The Notice comes with an addendum setting out the plan for sending it to the
Class. The Defendants will post a copy of the Notice on their websites and will
transmit a copy to placement providers, parents, Guardians ad Litem for Class
members, and Class members in independent or transitional living placements.
Notice 7. The Defendants also will send copies to locations that Class members and
their legal representatives would be likely to see them, such as congregate care
placements, group homes, residential counseling centers, residential treatment
centers, and child-placing agencies that the Defendants use. Notice 7.
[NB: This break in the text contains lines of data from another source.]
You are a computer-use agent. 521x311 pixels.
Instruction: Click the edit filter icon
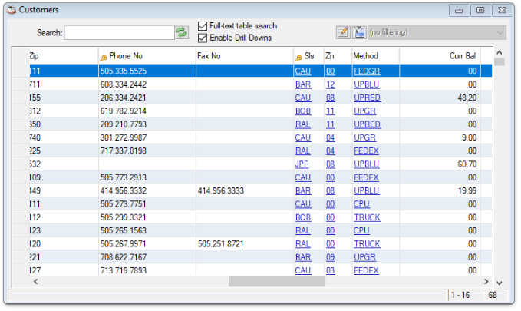pyautogui.click(x=343, y=32)
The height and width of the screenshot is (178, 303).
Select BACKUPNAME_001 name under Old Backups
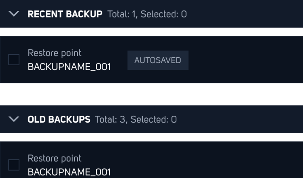69,172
The Named Plaintiffs are represented by Children’s Rights and Bernstein,
Shur, Sawyer & Nelson, P.A. (“Bernstein Shur”), a private law firm. Joint Mot. 16.
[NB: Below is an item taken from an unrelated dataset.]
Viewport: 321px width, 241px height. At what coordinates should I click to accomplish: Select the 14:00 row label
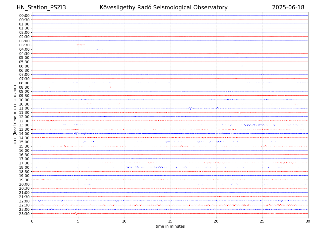coord(24,134)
After additional settlement discussions with Judge Nivison, the parties agreed on
March 22, 2024 that the Defendants would reimburse Plaintiffs’ Counsel $675,000
for their attorney’s fees, costs, and expenses in this matter. Joint Suppl. Br. to Joint
Mot. (“Joint Suppl. Br.”) 1–2 (ECF No. 119); Joint Suppl. Br. Ex. 3 (“Suppl. Nardi
Decl.”) (ECF No. 119-3). The Notice explains this sum to the prospective Class. See
Notice 3.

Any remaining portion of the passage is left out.